REQUIREMENTS →
Reproduce the lines below word for word, starting at the line that contains "Impulse Response List" and ending at the last line of the records. Include both the first and the last line.

[START OF DATA EXCERPTS]

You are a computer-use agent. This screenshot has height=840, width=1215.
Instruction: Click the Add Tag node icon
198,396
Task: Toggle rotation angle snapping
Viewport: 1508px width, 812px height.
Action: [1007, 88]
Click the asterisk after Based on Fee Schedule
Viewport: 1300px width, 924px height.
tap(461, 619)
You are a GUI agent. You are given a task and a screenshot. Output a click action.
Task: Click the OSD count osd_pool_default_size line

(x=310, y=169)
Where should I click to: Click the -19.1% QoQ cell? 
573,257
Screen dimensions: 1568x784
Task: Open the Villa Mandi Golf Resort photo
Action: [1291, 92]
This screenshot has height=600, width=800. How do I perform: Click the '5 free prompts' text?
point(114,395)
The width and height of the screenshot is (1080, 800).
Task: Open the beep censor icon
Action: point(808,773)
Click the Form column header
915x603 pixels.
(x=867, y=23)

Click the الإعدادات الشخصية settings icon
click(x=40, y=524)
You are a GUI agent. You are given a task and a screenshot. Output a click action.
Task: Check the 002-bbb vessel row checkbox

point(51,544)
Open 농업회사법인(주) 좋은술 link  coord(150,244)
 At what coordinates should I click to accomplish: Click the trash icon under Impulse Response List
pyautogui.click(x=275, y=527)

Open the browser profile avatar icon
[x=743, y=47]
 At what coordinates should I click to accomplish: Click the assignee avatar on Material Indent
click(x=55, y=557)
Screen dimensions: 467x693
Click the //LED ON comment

[END OF DATA EXCERPTS]

SOLUTION TO THIS PROBLEM →
 At what coordinates should I click to accomplish: Click the trash icon under Impulse Response List
pyautogui.click(x=275, y=527)

Open the browser profile avatar icon
[x=743, y=47]
 At what coordinates should I click to accomplish: Click the assignee avatar on Material Indent
click(x=55, y=557)
Screen dimensions: 467x693
Click the //LED ON comment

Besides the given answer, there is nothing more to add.